Rosolová's main event is the long jump, but she also competes in heptathlon. Her best are 6.68 m in the long jump (July 2004 in Grosseto) and 5,828 points in the heptathlon (July 2006 in Tábor). Since 2001, she has been a member of AK SSK Vítkovice, an athletic club in Ostrava; her coach is Aleš Duda.

Rosolová took the silver medal in the long jump at the 2003 U17 World Championships in Sherbrooke and won the gold medal in the long jump at the 2004 World Junior Championships in Grosseto. She came 25th in the long jump at the 2004 Summer Olympics in Athens. She also competed in the heptathlon at the 2006 European Championships in Gothenburg but had to pull out because of an ankle injury.

At the 2007 European Indoor Championships in Birmingham, Rosolová matched her Czech indoor long jump record of 6.64 m and came in third, beating Bianca Kappler by one centimetre and winning her first major senior medal. As of March 2007, she was several-time champion of the Czech Republic (one outdoor and three indoor titles in the long jump and one title in the heptathlon).

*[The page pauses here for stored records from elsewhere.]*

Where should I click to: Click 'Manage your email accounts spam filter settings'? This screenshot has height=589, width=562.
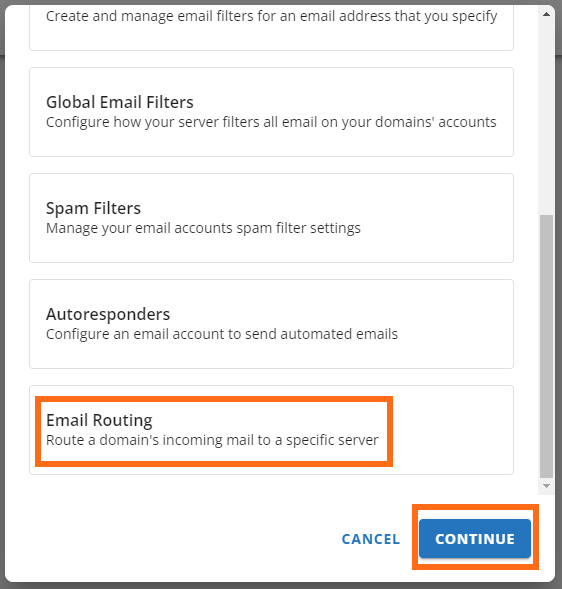[203, 228]
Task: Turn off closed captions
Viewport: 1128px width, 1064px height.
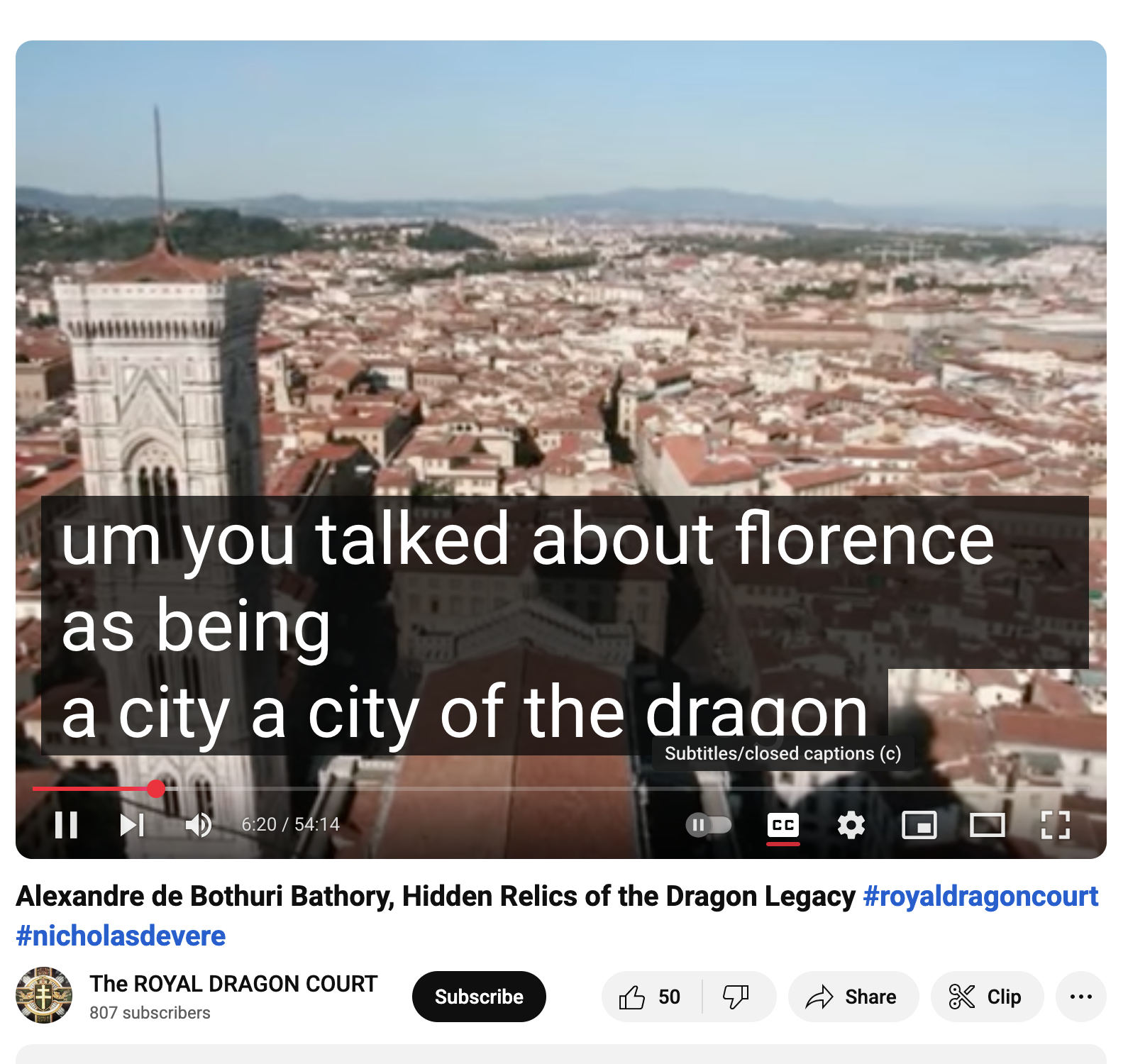Action: 783,825
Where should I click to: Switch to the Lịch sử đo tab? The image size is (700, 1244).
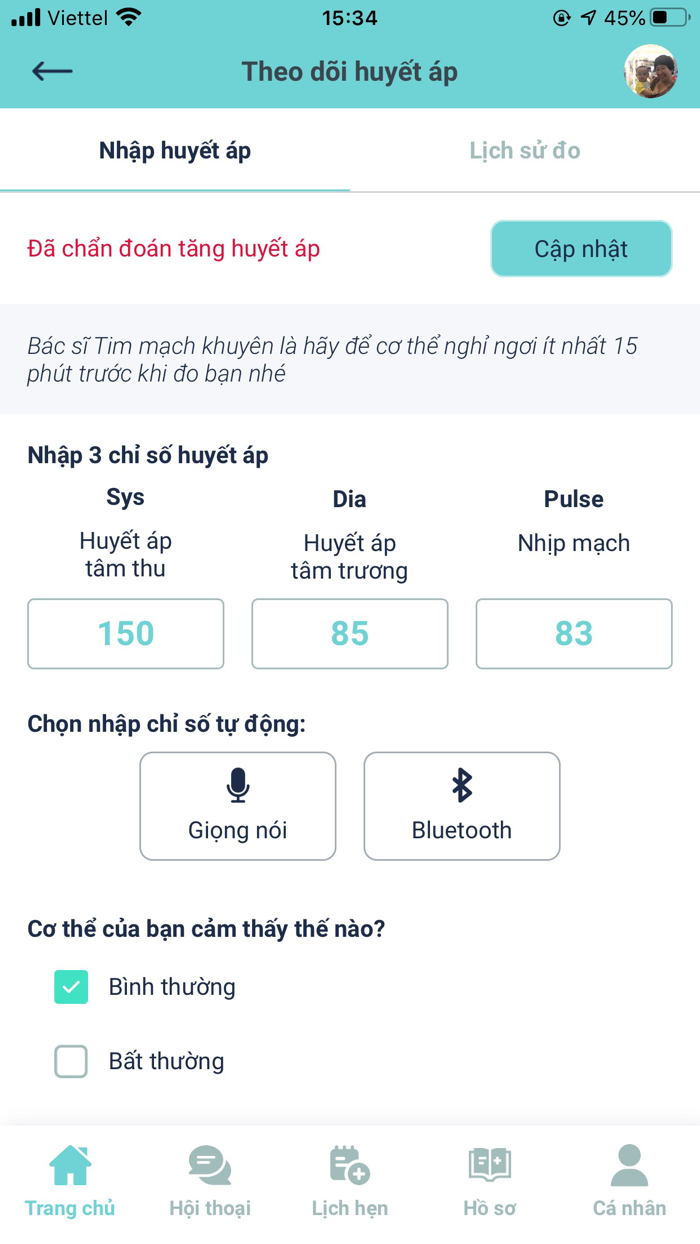click(x=525, y=150)
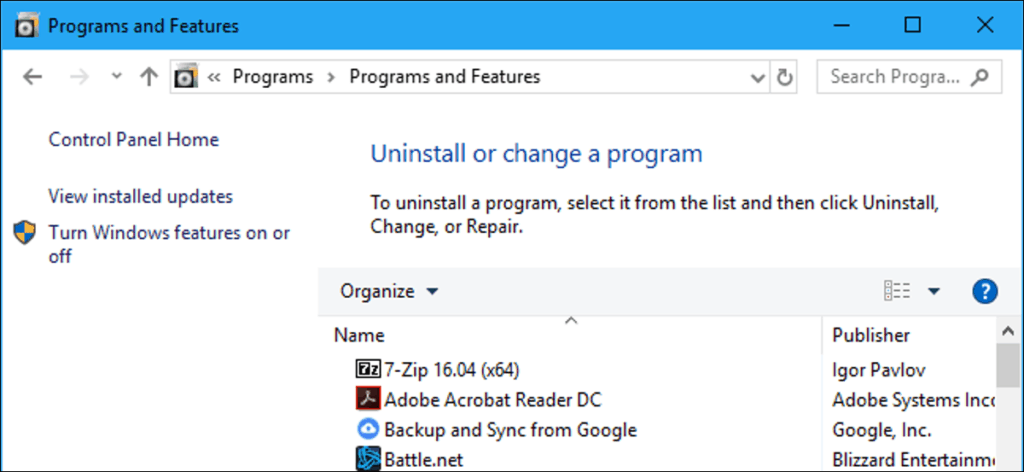Open the Organize dropdown menu
This screenshot has height=472, width=1024.
coord(388,291)
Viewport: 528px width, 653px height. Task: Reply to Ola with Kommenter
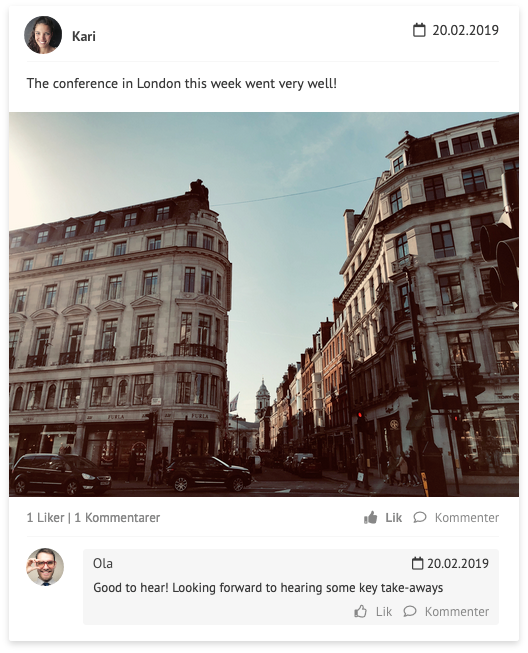tap(457, 612)
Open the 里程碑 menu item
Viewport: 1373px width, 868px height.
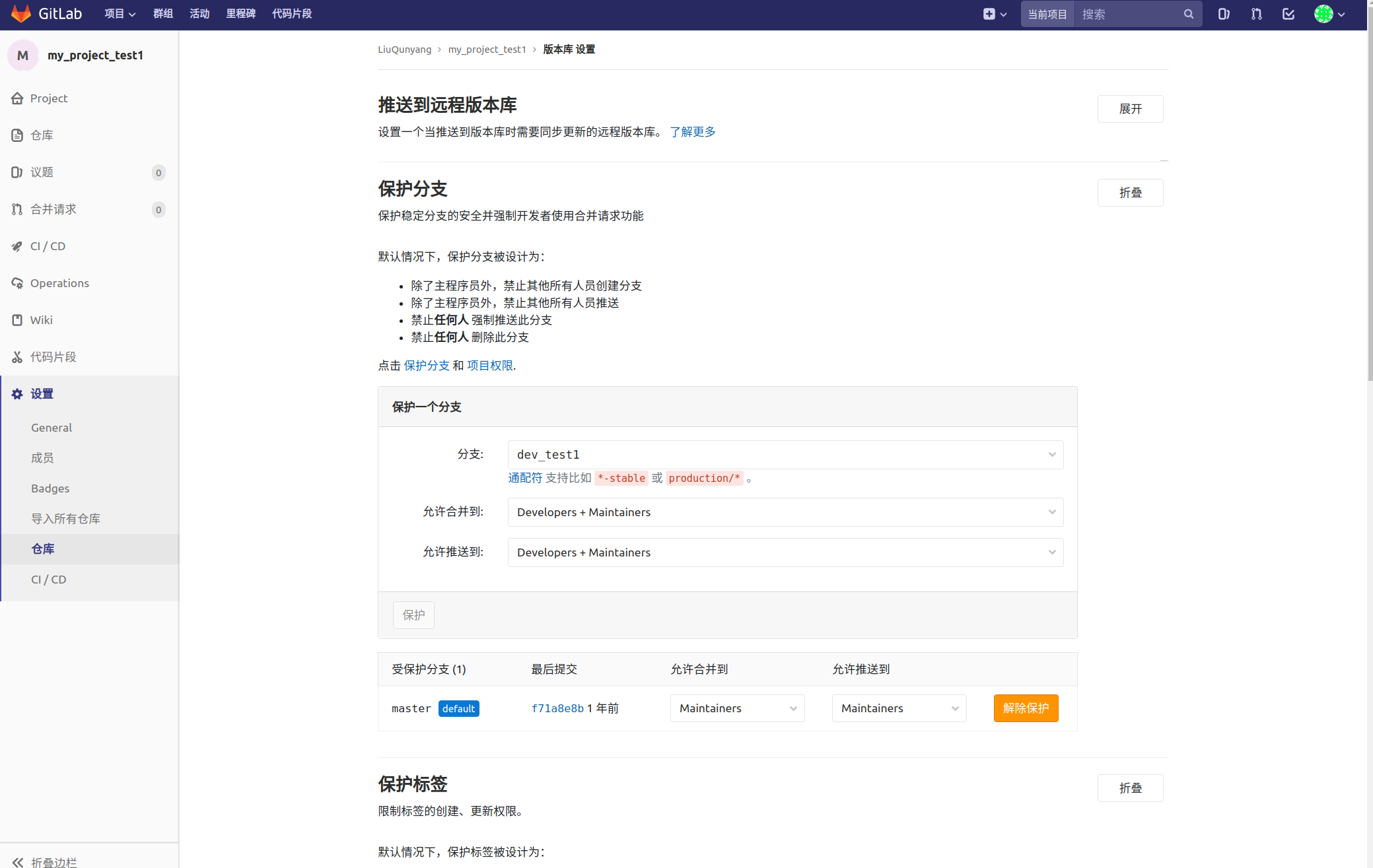[241, 13]
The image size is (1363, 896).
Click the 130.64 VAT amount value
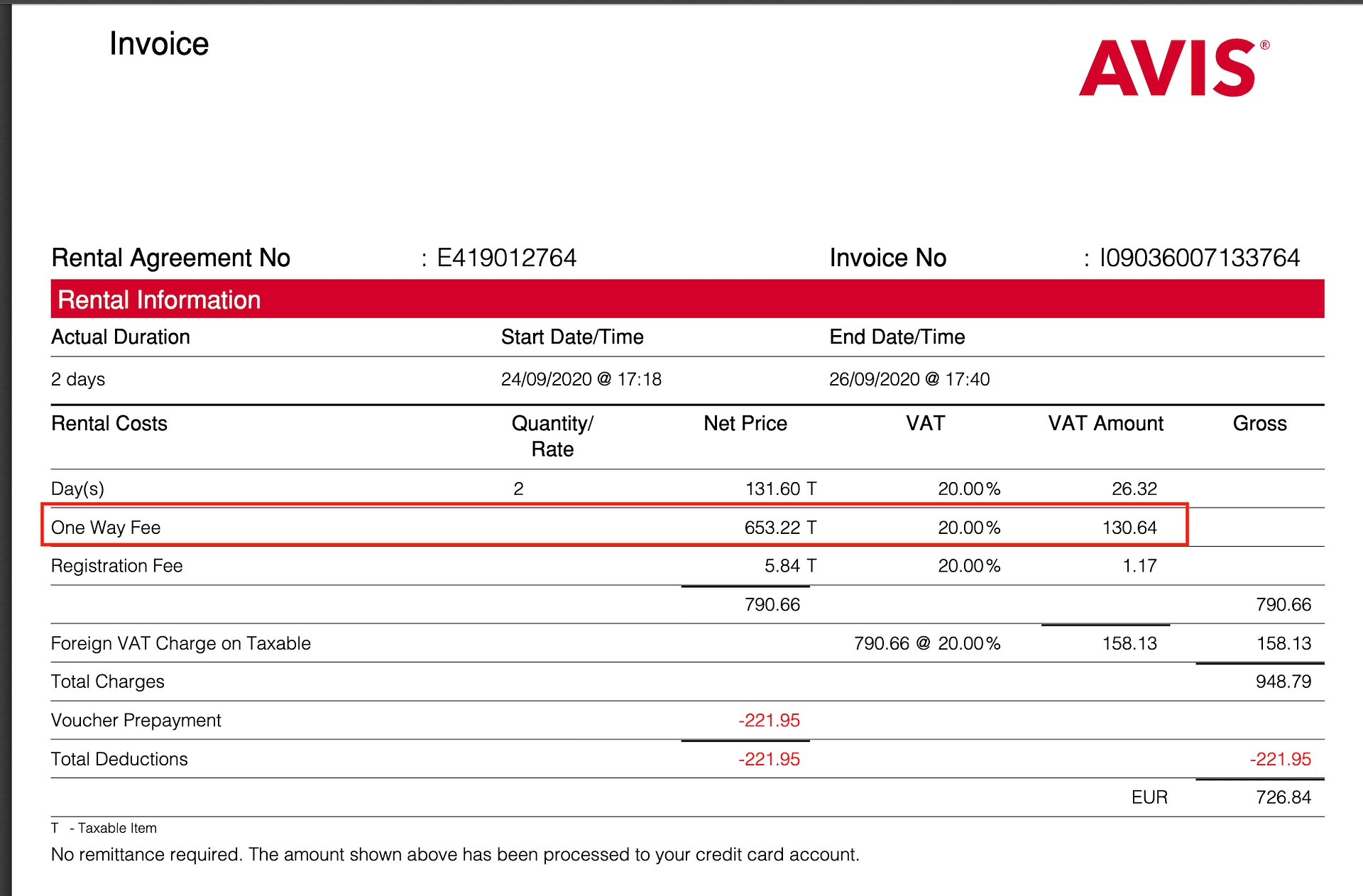(1129, 528)
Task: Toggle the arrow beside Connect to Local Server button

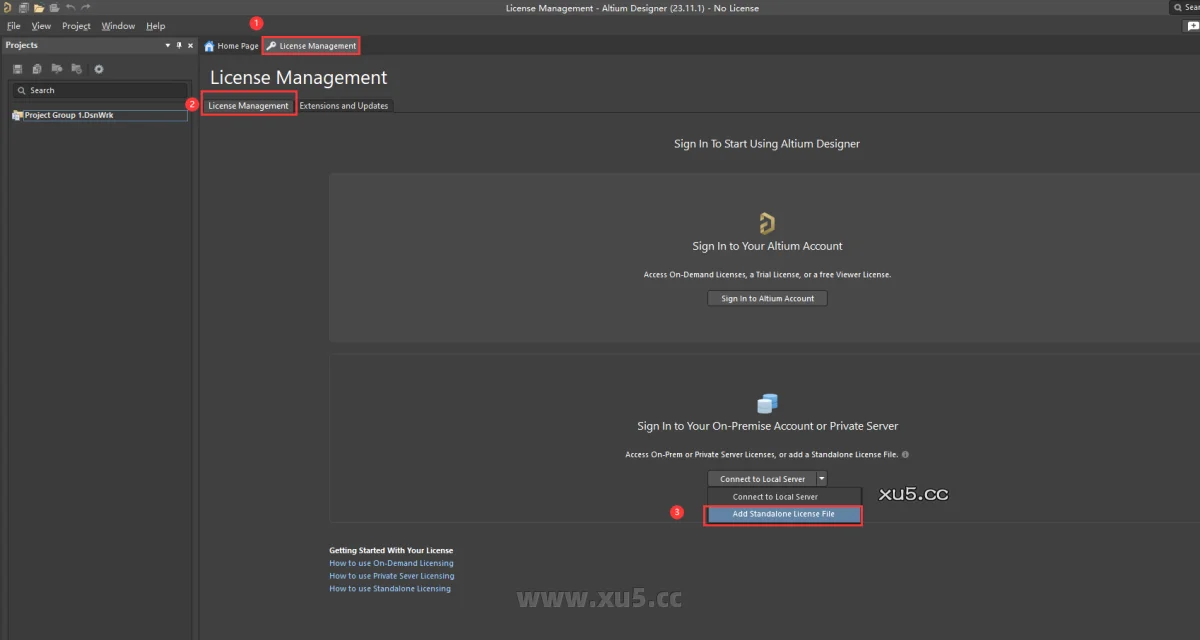Action: pyautogui.click(x=821, y=479)
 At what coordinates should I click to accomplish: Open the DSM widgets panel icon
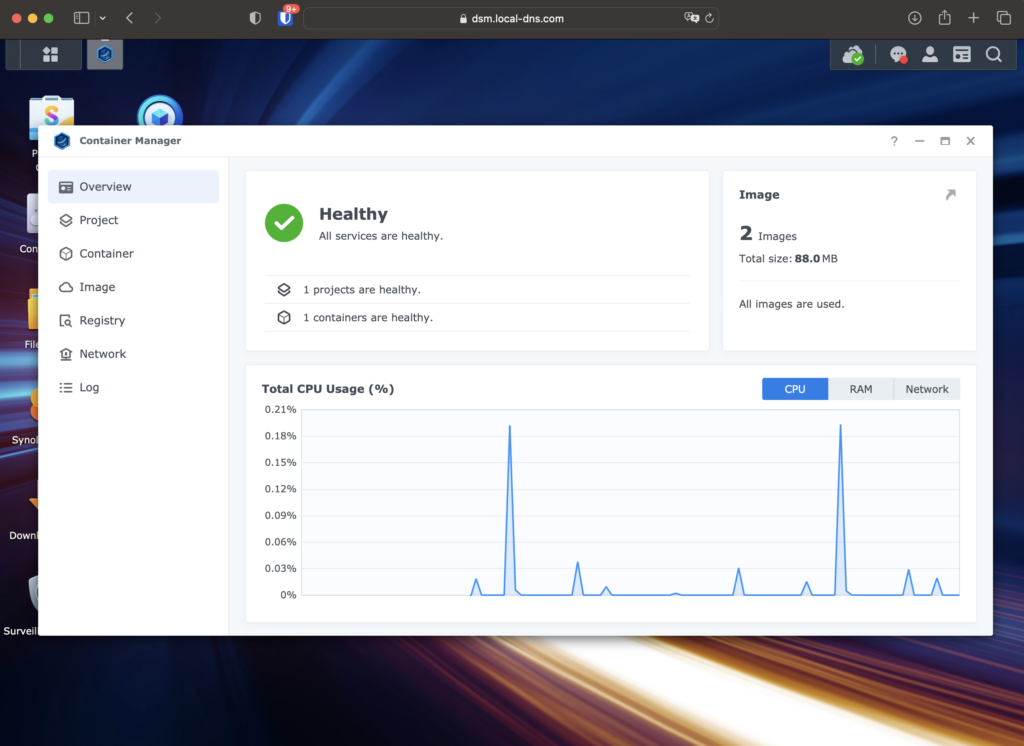click(x=962, y=55)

In February 2008 she improved her own indoor national record in pentathlon to 4632 points. In 2012, Rosolová started to compete in the 400 m hurdles and in her first season, she almost beat Zuzana Hejnová's national record.

Rosolová won a bronze medal with the Czech 4 × 400 metres relay at the 2013 European Athletics Indoor Championships.

==Personal life==
In November 2008 she married tennis player Lukáš Rosol. In 2011, they divorced. On 7 November 2017 Rosolová announced her pregnancy and an end of her athletic career. On 15 June 2019 she married athlete Adam Helcelet. She has two daughters with Helcelet, born in May 2018 and September 2021.